Messer Pino disse di si. Il Pescione comincia a ridere, e dice:
- Come la volete voi rimettere in me che non veggio lume? che potrei io vedere quanti uccelli, o come?
Elle furono parole, ché la rimisono in lui. Il quale, essendo studiato, e massimamente da Bartolo Gioggi, volle sapere quanti uccelli Bartolo avea dipinti; e con certi dipintori aútone consiglio, cenando una sera di verno col detto messer Pino, il Pescione disse che su la questione di Bartolo Gioggi avea aúto consiglio da piú e da piú, e veramente di quelli uccelli che nella camera erano dipinti messer Pino se ne potea passare. Messer Pino non dice: «Che ci è dato?»; subito si volge al Pescione, e dice:
- Pescione, escimi di casa.
La notte era; il Pescione dicea:
- Perché mi dite voi questo?
E quelli dice:
- Io t’intendo bene, escimi di casa -; e a uno suo famiglio che avea nome Giannino che non avea se non uno occhio, dice: - Togli il lume, Gianni, fagli lume.
Il Pescione, essendo già alla scala dicea:
- Messere, io non ho bisogno di lume.
E quelli dicea:
- Io t’intendo bene, vatti con Dio; fagli lume, Gianni.
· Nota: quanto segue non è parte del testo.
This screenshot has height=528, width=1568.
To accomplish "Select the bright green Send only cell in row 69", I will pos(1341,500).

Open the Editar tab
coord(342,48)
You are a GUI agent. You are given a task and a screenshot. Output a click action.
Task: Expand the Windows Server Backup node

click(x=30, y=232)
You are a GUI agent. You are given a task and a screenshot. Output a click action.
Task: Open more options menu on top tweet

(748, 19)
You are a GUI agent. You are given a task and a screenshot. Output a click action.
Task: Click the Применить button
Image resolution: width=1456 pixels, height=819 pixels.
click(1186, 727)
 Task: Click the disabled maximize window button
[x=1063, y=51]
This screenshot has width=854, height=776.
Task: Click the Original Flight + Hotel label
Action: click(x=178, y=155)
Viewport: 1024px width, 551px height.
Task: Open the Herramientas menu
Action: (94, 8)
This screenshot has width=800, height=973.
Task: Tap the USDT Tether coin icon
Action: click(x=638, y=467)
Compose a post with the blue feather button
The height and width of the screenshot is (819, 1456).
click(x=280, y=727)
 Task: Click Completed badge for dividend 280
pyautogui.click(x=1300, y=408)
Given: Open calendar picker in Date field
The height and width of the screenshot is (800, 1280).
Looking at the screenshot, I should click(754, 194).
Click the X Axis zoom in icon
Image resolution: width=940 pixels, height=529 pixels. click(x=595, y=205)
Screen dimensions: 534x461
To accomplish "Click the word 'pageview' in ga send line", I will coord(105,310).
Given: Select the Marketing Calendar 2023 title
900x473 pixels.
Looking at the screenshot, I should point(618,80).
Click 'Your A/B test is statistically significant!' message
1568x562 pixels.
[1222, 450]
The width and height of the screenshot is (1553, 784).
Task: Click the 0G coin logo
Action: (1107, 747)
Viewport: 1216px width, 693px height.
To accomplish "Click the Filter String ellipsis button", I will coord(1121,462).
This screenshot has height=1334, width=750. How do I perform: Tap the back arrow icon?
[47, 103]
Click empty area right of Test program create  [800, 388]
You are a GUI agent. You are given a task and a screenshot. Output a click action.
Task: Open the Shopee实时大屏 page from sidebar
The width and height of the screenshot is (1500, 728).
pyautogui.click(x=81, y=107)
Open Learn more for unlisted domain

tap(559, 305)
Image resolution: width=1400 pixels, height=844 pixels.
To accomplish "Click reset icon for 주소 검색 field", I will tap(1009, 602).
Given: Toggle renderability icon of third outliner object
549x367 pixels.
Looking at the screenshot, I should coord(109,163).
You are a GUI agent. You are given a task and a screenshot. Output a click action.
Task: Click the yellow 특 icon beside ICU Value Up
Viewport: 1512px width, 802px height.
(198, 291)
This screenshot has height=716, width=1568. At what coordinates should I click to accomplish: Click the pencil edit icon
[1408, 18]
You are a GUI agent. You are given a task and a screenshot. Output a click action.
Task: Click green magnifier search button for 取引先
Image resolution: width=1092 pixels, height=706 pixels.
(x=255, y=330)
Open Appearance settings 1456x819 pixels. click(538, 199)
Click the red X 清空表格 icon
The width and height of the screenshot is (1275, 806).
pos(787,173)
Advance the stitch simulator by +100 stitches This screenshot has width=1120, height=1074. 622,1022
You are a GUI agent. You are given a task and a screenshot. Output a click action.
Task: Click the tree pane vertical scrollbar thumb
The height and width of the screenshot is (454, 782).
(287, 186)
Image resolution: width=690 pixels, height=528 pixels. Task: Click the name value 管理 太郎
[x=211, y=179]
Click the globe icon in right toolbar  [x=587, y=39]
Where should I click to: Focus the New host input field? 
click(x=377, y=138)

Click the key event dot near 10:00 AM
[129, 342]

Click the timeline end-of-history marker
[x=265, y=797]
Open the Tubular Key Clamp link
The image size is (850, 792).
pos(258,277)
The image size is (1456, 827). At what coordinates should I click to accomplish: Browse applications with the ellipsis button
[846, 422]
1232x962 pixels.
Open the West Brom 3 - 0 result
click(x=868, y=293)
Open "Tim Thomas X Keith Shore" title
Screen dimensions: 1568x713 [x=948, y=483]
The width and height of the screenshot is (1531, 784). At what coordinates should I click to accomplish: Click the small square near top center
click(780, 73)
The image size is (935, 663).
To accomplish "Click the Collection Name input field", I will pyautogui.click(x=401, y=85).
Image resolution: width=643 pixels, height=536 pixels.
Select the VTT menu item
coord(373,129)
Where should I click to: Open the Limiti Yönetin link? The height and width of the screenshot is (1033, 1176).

- Io non ho bisogno di lume.
E a questo modo il Pescione, sanza luce, e Giannino con un occhio e con un lume in mano scesono la scala, e ’l Pescione se ne andò a casa, dall’una parte soffiando e dall’altra ridendo; e poi di questa novella facendo ridere molti, con cui usava. E stette parecchi mesi innanzi che messer Pino gli rendesse favella; e Bartolo Gioggi a lungo andare fece un buono sconto, se volle essere pagato.
Io per me non so qual fu piú bella novella di queste due, o ’l subito argomento di Bartolo Gioggi, o il lume che messer Pino facea fare al Pescione vocolo.
Ma tutto credo che procedesse, o di non pagare, o di dilungare il pagamento.